Skin-to-skin contact can make breastfeeding easier by relaxing the mother and baby, enhancing their bond, and helping the baby to latch better, a study says while women who give birth by caesarean often undergo difficulty with breastfeeding.
Additional potential benefits of skin-to-skin contact for infants include less cold stress, longer periods of sleep, improved weight gain, better brain development, a reduction in "purposeless" activity and decreased crying, the study added.
"Nurses working in labour and birth settings should promote the practice of skin-to-skin contact between women and their newborn infants immediately following birth, given the significant health benefits associated with this experience," said one of the study authors Cheryl Zauderer from the New York Institute of Technology in the US.

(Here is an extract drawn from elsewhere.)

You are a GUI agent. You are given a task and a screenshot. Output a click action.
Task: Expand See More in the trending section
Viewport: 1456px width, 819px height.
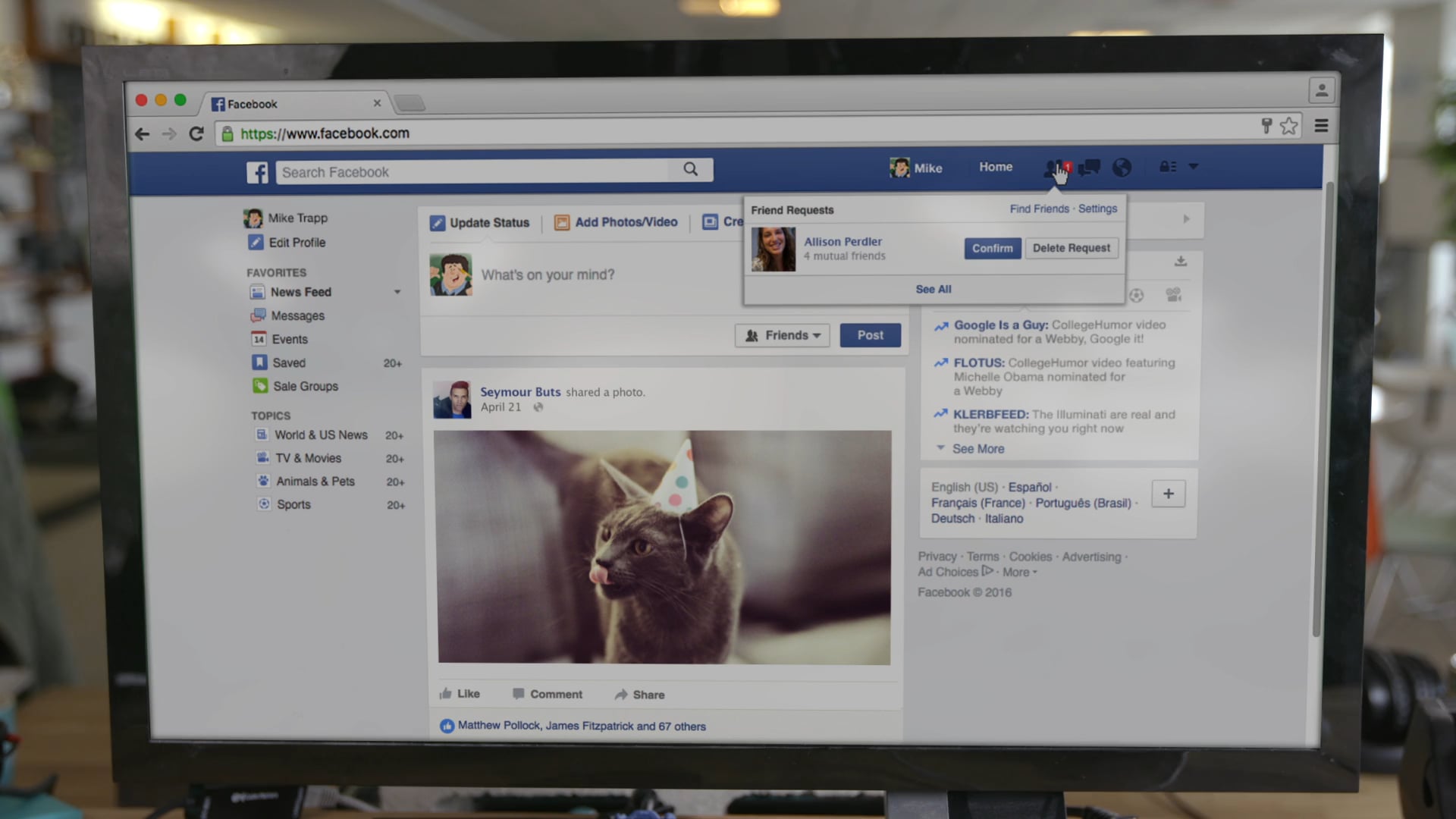pyautogui.click(x=977, y=448)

"The moments right after birth represent the ideal time frame for initiating breastfeeding, which generates important health benefits for the baby," Zauderer added.
The authors advise that while there may be several challenges in implementing a protocol for skin-to-skin contact following a caesarean birth, a collaborative group of clinicians can identify and eliminate these barriers.
Additional barriers faced by women who have caesarean surgery include sterile draping from the surgery and mental fatigue from pain and sedation medications.
The positive benefits of skin-to-skin contact for newborns and mothers call for action to be taken by health care providers to minimise barriers and make skin-to-skin contact a priority, the authors said.
The study appeared in the journal Nursing for Women's Health.